The bursar of Gonville and Caius, Barry Headley, recently argued: “We should leave it to government and democratic politics to determine what companies should and shouldn't do.” (Times Higher Education Supplement). But a brief look at “democratic politics” shows that this position is untenable. In the May 2005 general election, not one of the three main political parties made mention of the fact that the British taxpayer spends £900 million a year on arms industry subsidies (in comparison to the £850 million which will be raised in student top-up fees). Nor did our political representatives mention the revolving door, which sees numerous senior civil servants swap jobs with top executives from the large arms companies. Perhaps most disturbingly, when the government invited seven of the most vicious regimes in the world to the DSEi arms fair in London Docklands last September there was only a murmur of disapproval from our parliamentary representatives.

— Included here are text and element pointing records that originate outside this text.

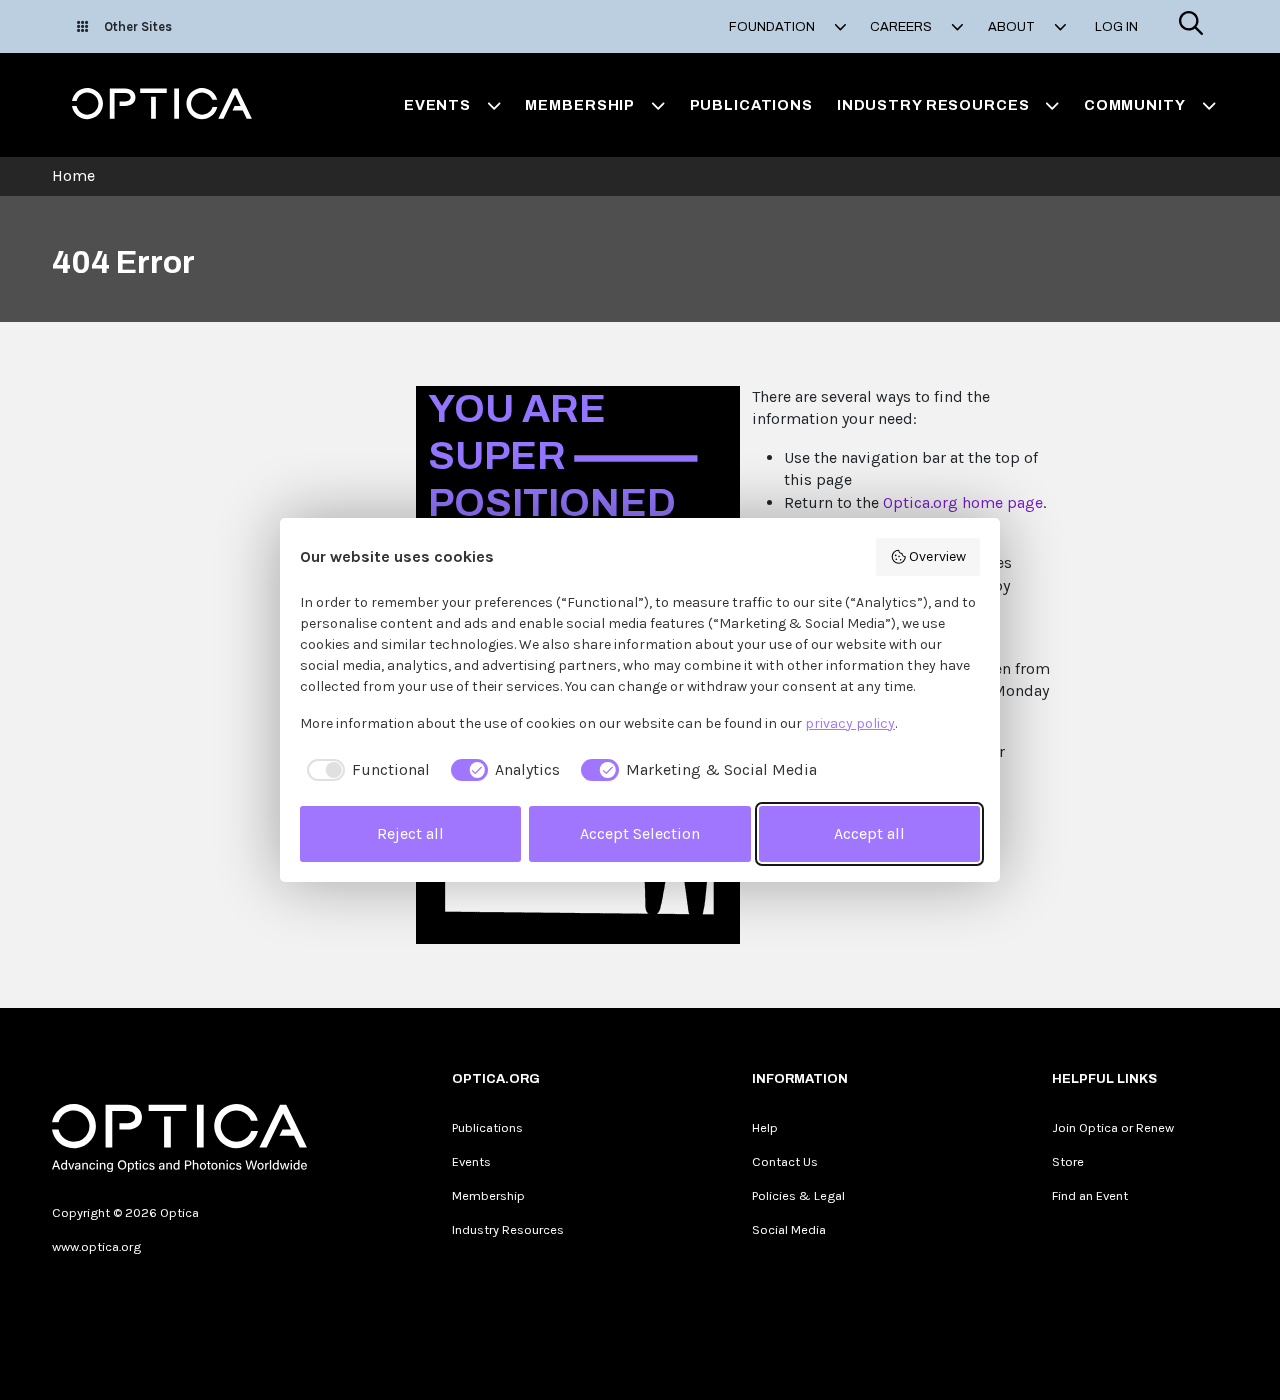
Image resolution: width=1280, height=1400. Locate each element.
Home (73, 175)
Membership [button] (580, 105)
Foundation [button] (773, 27)
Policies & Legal (798, 1195)
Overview (937, 556)
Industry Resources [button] (933, 105)
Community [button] (1135, 105)
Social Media (789, 1229)
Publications (751, 105)
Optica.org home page (963, 502)
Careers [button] (902, 27)
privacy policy (850, 723)
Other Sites (138, 26)
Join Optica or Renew (1113, 1127)
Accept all (869, 833)
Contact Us (785, 1161)
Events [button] (437, 105)
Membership (488, 1195)
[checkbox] (365, 770)
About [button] (1013, 27)
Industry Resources (508, 1229)
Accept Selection (640, 833)
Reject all (410, 833)
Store (1068, 1161)
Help (765, 1127)
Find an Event (1090, 1195)
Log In (1116, 27)
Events (471, 1161)
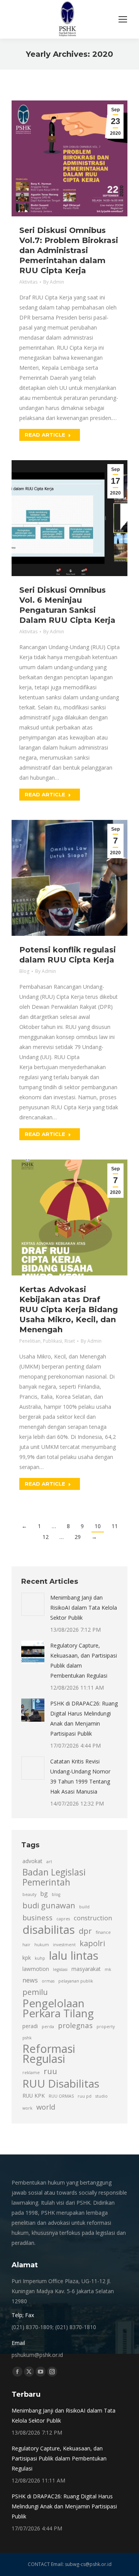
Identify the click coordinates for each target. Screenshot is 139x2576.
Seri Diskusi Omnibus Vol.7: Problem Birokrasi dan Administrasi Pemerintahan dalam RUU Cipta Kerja (68, 250)
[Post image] (32, 1604)
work (27, 2108)
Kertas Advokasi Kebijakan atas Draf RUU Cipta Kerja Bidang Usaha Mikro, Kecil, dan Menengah (68, 1309)
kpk (26, 1957)
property (106, 2026)
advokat (32, 1861)
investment (64, 1944)
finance (103, 1932)
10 (98, 1526)
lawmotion (35, 1968)
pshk (27, 2037)
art (49, 1861)
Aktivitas (28, 282)
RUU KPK (33, 2095)
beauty (29, 1894)
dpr (85, 1931)
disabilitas (48, 1930)
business (37, 1917)
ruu (50, 2071)
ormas (48, 1981)
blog (56, 1894)
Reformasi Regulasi (48, 2054)
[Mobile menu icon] (122, 19)
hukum (41, 1944)
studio (101, 2096)
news (30, 1980)
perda (48, 2026)
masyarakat (86, 1968)
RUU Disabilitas (60, 2083)
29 (78, 1536)
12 (45, 1536)
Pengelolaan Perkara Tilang (58, 2008)
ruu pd (85, 2096)
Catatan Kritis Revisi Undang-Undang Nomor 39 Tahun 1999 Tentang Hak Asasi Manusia (80, 1776)
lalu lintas (73, 1955)
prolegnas (75, 2025)
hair (26, 1944)
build (84, 1906)
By (53, 282)
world (45, 2107)
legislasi (60, 1969)
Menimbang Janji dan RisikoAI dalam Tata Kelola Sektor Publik (83, 1607)
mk (108, 1969)
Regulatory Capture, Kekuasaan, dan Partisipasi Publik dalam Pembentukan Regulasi (83, 1660)
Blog (24, 971)
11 (115, 1526)
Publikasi (52, 1341)
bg (44, 1893)
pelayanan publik (75, 1981)
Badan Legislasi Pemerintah (54, 1877)
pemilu (35, 1992)
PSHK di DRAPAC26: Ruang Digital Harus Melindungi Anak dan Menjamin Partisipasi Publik (84, 1718)
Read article (45, 435)
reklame (31, 2072)
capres (63, 1918)
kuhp (40, 1958)
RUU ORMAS (61, 2096)
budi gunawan (48, 1905)
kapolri (92, 1943)
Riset (69, 1341)
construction (93, 1918)
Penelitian (30, 1341)
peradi (30, 2026)
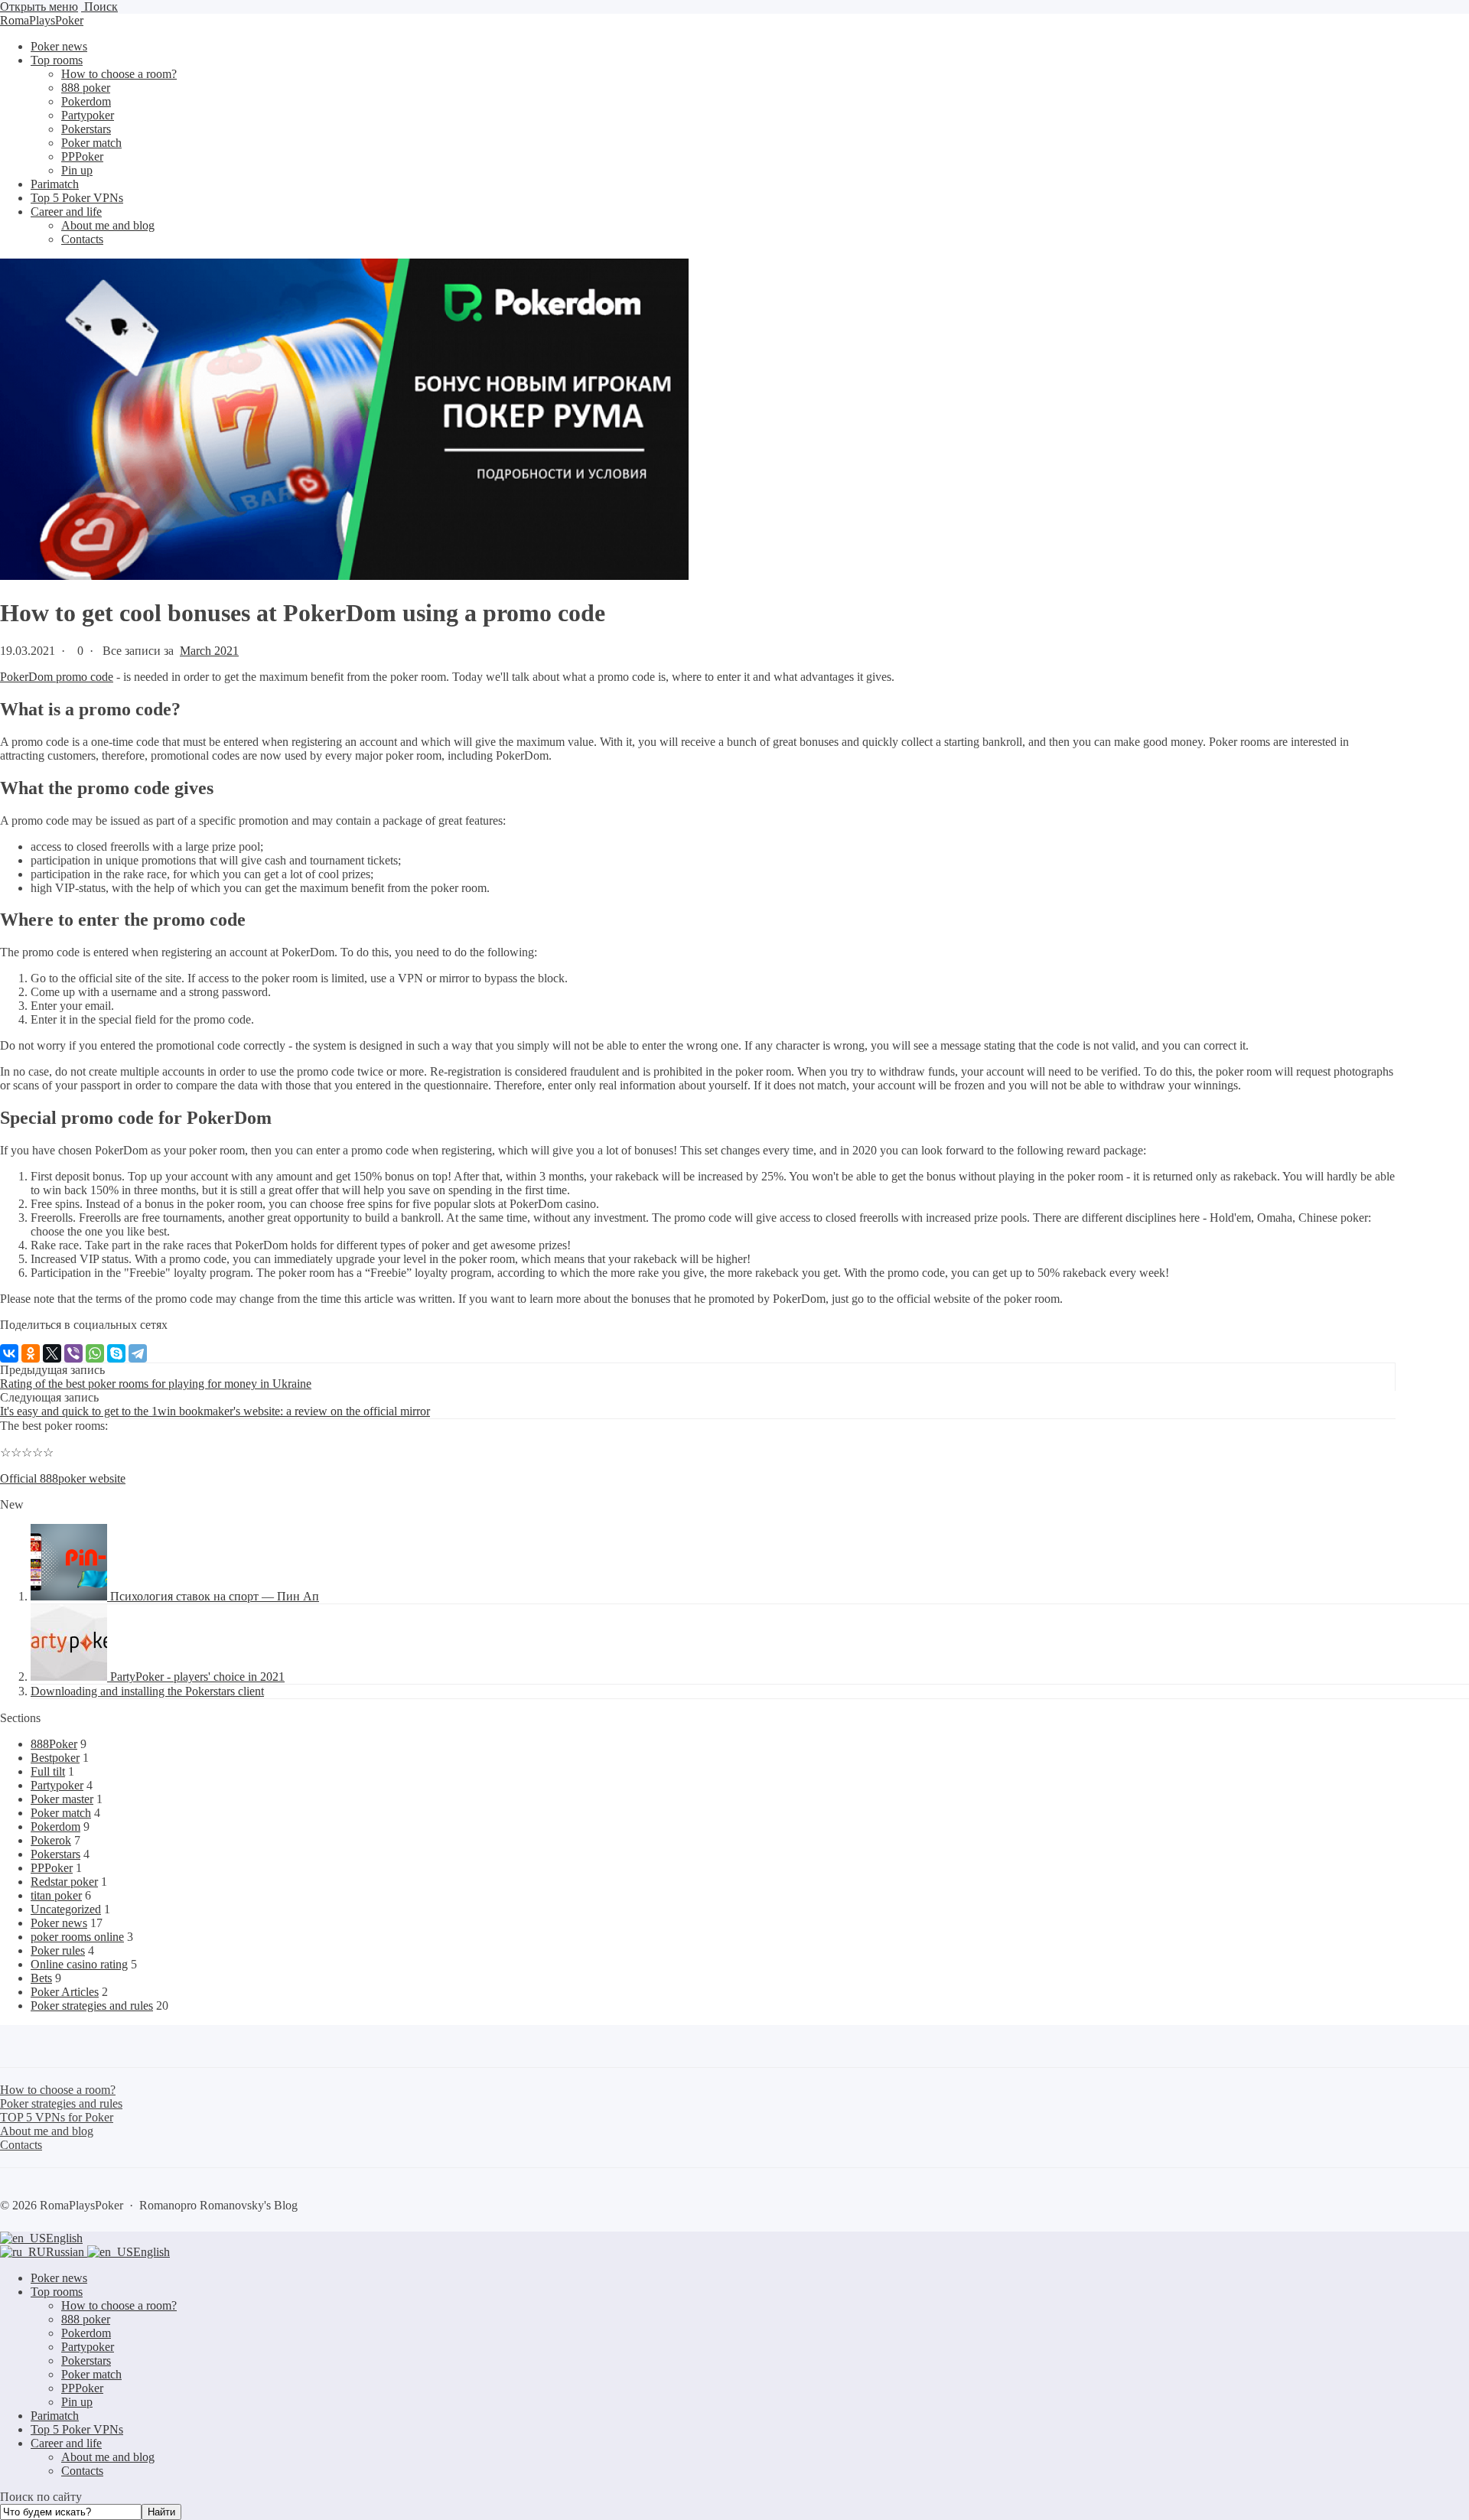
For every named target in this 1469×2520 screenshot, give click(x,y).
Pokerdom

Levels of government support for the arms industry are quite astounding and this support is guaranteed for years to come by cross party consensus. It is unclear how this cross party consensus will be challenged, let alone changed, when the shady world of arms deals and the policy decisions which promote the industry are shrouded to a large extent in media silence, leaving the British voting public largely ignorant of the atrocities perpetuated in their name. Electoral politics are clearly inadequate as a means to challenge the politics (let alone the ethics) of the international arms trade and consequently we must use everything at our disposal to challenge the military-industrial complex that guides destructive policy decisions whilst claiming a democratic mandate.
Disinvestment from the arms industry involves no financial loss and the notion that shares in arms companies are ‘must have’ investments is largely due to ignorance and political bias rather than sound economics. On this basis, the only people who could really object to disinvestments are gun-toting weirdos, fat cat arms dealers and brutal dictators.
LEGAL REQUIREMENTS
The colleges (and universities) are legally defined as ‘exempt charities’ and are constrained by the demands of charity law. Each college has a board of trustees who are legally responsible for investment decisions. Details about investments can be found on the charity commission’s webpage. In short there are 2 scenarios when it is OK to involve ethical considerations in investment decisions:
When a company is in conflict with the charities aims (e.g. the RSPCA investing in Huntingdon Life Sciences)
If it can be shown to involve no ‘risk of significant financial detriment’
We could probably argue the former and definitely argue the latter.